= WHAT THE TASK ASKS =
Every line from the one with "You are a GUI" through the end of the entries below should be written out exactly; the pictures should not.

(Dataset records)
§ §
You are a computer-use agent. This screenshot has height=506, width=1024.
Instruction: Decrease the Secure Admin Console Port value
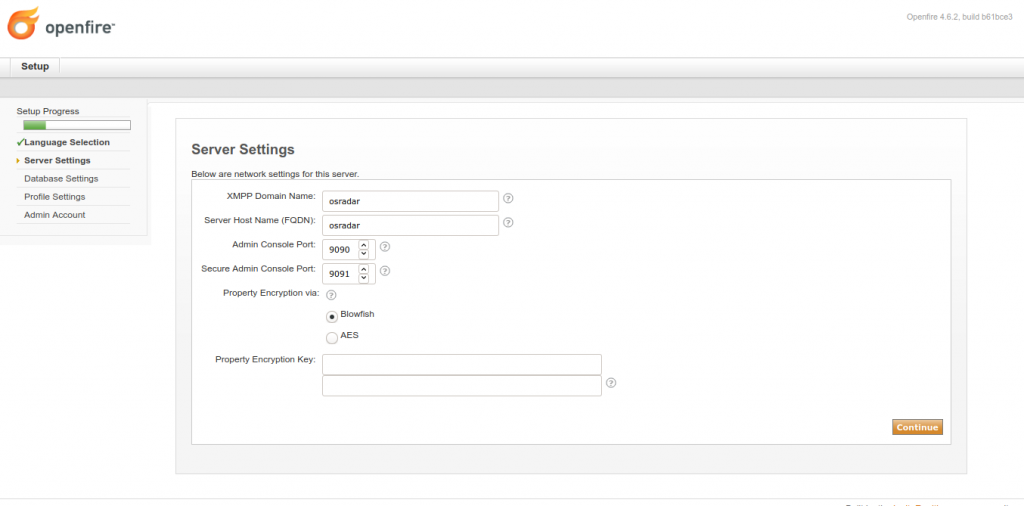tap(363, 276)
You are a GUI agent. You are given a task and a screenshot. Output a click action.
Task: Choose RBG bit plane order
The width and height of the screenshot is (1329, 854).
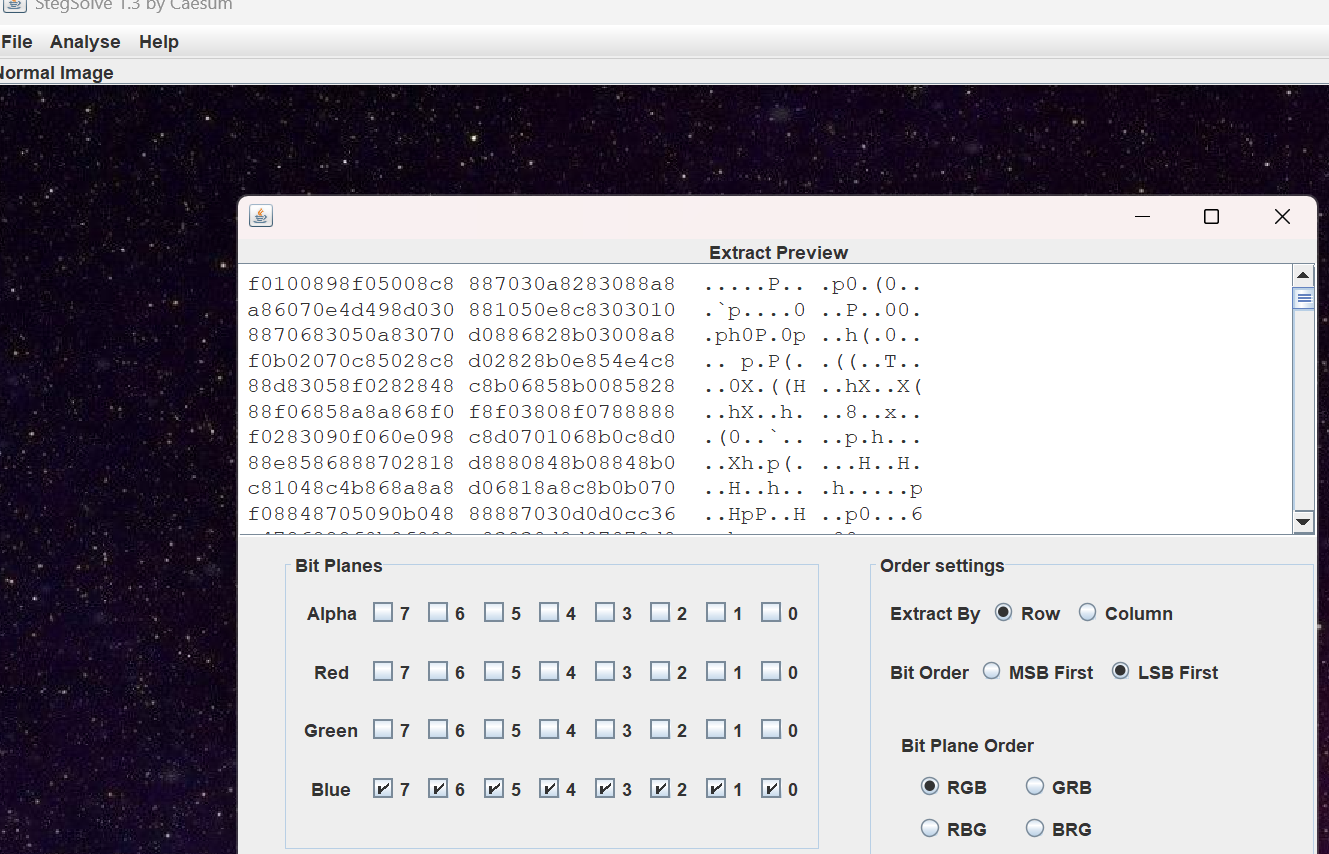(x=930, y=829)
§ §
= TASK RESULT =
You are a GUI agent. You are given a task and a screenshot. Output a click action.
Task: Choose RBG bit plane order
The width and height of the screenshot is (1329, 854).
(x=930, y=829)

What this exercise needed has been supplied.